Roma’da Sessiz Bir Sabah: Elveda Papa Francis

Roma’da sıradan gibi başlayan bir sabah, dünyanın ruhani kalbinde yankılanan büyük bir sessizlikle anlam kazandı. Papa Francis’in vedası, sadece bir insanın değil; bir dönemin, bir duruşun, bir tevazu mirasının son sayfasıydı.
Vatikan’ın Sessizliğinde Bir Veda
Soğuk bir Roma sabahında, Vatikan’ın sessiz duvarlarının ardından bir haber yükseldi: Papa Francis, 88 yaşında hayatını kaybetti. Ardında, alçakgönüllülük, dua ve ruhani bir onurla dolu bir miras bıraktı.
Gölgede Doğdu, Işıkta Parladı
Asıl adı Jorge Mario Bergoglio olan Papa, Buenos Aires’in mütevazı sokaklarında doğdu. Demiryollarında çalışan göçmen bir baba ve ev hanımı bir annenin çocuğuydu. Kalbine ekilen tevazu tohumları, bir gün onu ruhani bir tahtın zirvesine taşıyacağını henüz kimse bilmiyordu.
Fabrika, Eğlence ve Kader Arasında
Kimyager olarak çalıştı, gece bekçiliği yaptı ve müziğe tutkundu. Tüm bunlar, daha derin bir hikâyenin yüzeydeki kısmıydı. Bir gün tesadüfen bir kiliseye girdi ve oradan, kalbi dünyadan daha büyük bir şeyle dolmuş olarak çıktı.
Annesinin İstememesine Rağmen Rahip Oldu
Rahip olmak istediğini annesine söylediğinde, annesi endişeyle ağladı ama onu reddetmedi. Sonra, kutsanmasını istemek için geri döndü.
Bazen büyük kalpler, çocuklarının attığı adımları ancak onlar yürüdüğünde anlayabilir.

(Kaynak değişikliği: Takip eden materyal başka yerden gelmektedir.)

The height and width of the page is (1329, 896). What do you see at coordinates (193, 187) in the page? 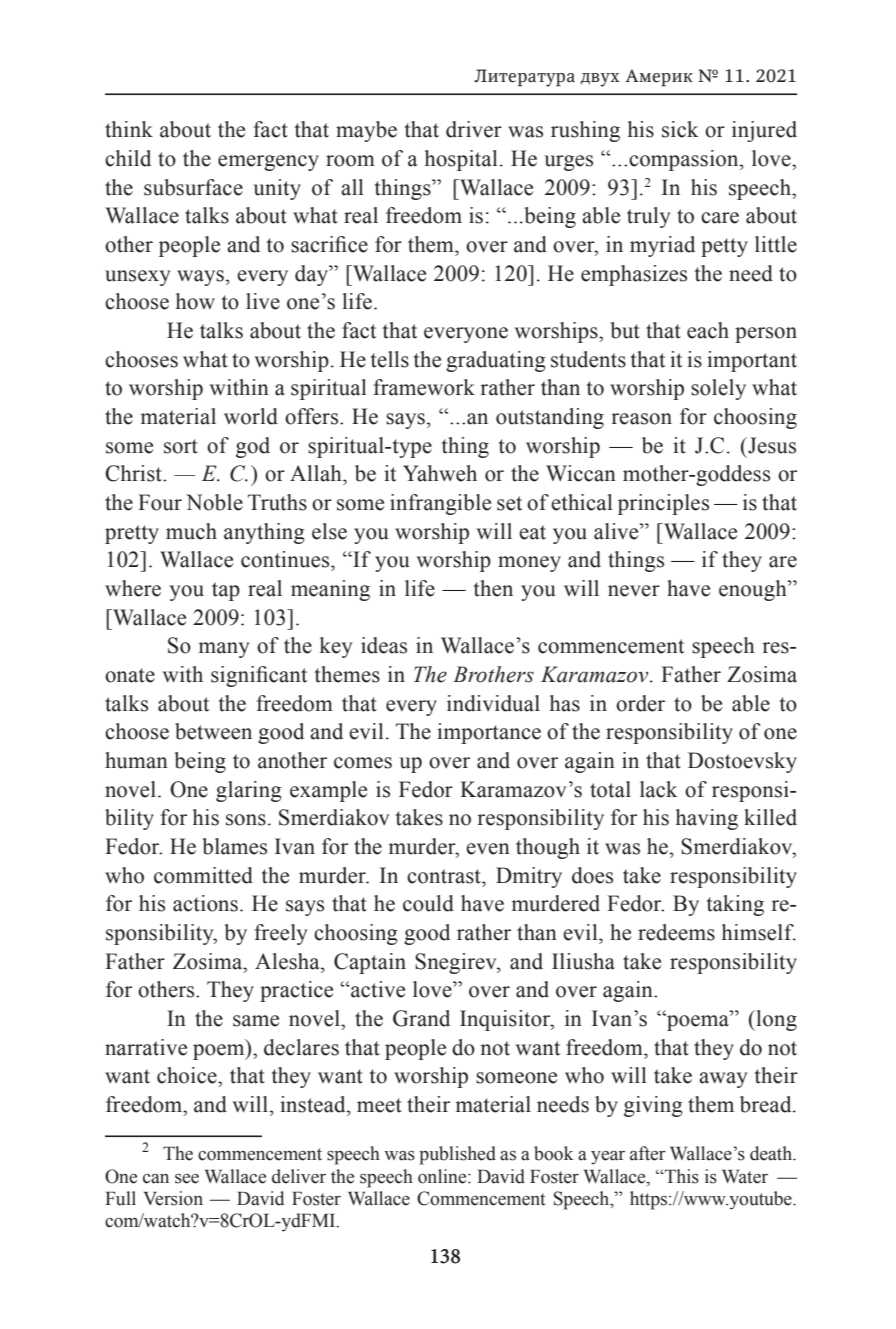
I see `subsurface` at bounding box center [193, 187].
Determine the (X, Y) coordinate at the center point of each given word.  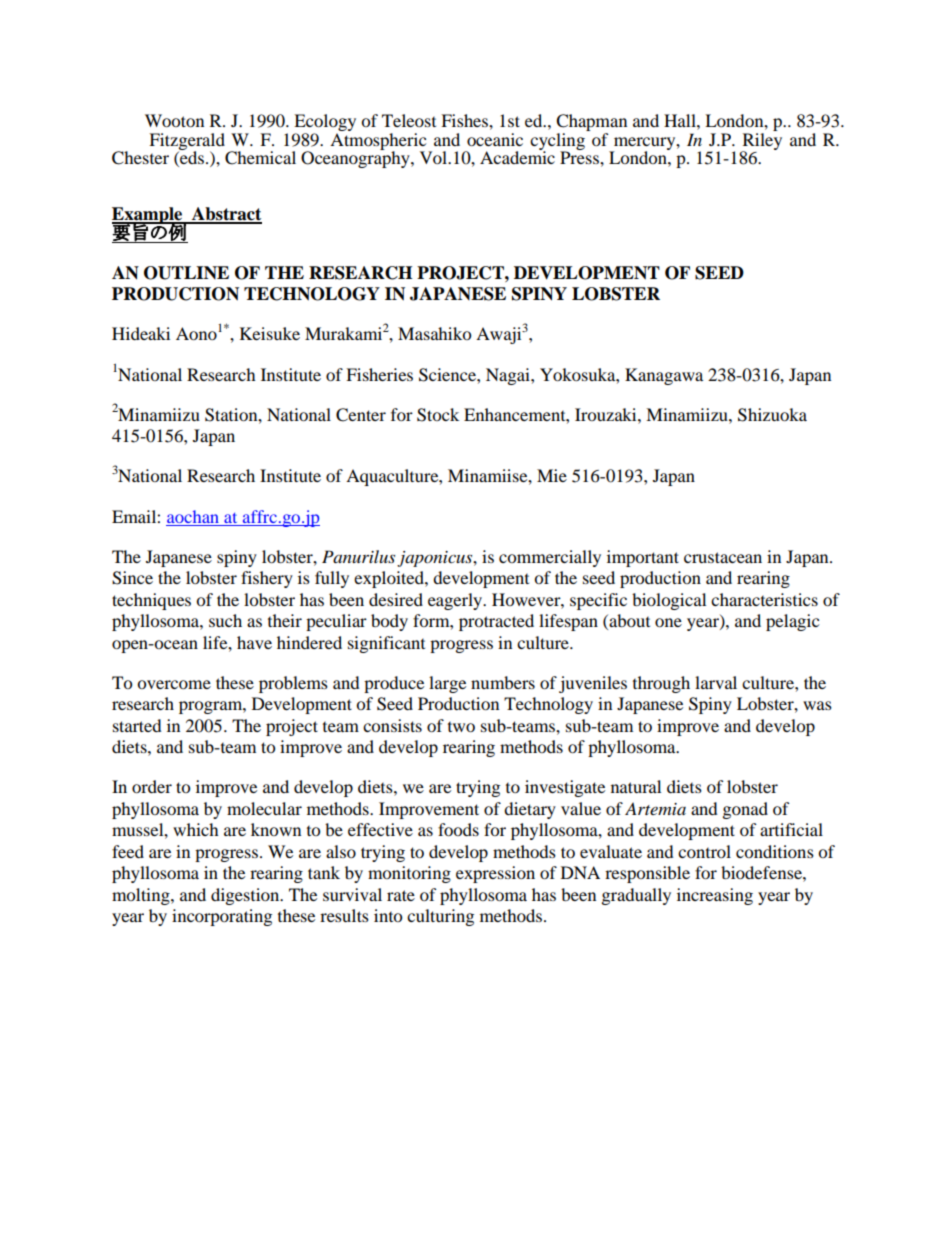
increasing (715, 896)
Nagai (509, 376)
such (225, 620)
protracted (496, 622)
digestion (246, 896)
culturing (440, 917)
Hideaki (141, 333)
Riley (761, 141)
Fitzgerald (187, 142)
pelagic (792, 622)
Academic (517, 156)
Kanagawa (664, 376)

Şehrin Metrosunda Haçını Taşıyan Rahip
Altına değer verilen bir dünyada, Papa asil bir sadeliği seçti: Resmî aracı kullanmadı, küçük bir dairede yaşadı ve metroyla seyahat etti. Ona göre, insanları gerçekten duymak isteyen biri, onların arasında oturmalıydı.
Geceleri Gizlice Yardım Eden Papa
Papa yalnızca Aziz Petrus’un balkonunda görünmüyordu, arka sokaklardan da görülürdü. Geceleri gizlice ihtiyaç sahiplerine yardım ulaştırırdı. O sadece bir dinî sembol değil, karanlıkta bile merhameti bilen gerçek bir insandı.
Sadelikle Geçen Bir Hayat
Yemeğini kendi pişirirdi, yerel futbol takımını desteklerdi ve kutsama mektuplarını kendi eliyle yazardı. Mezarı için bile sade bir kilise istedi; büyük törenlerden uzak. Hayatını nasıl yaşadıysa, uykusuna da o şekilde gitmek istedi.
Çağrı Geldiğinde Duyabiliyor musun?
Papa olmayı aramıyordu, ama kaderin çağrısına kulak verdi.
Peki biz, hiç beklemediğimiz bir anda kapımızı çalan o çağrıya kalbimizi açmaya hazır mıyız? Belki de o çağrı, var oluş amacımızdır.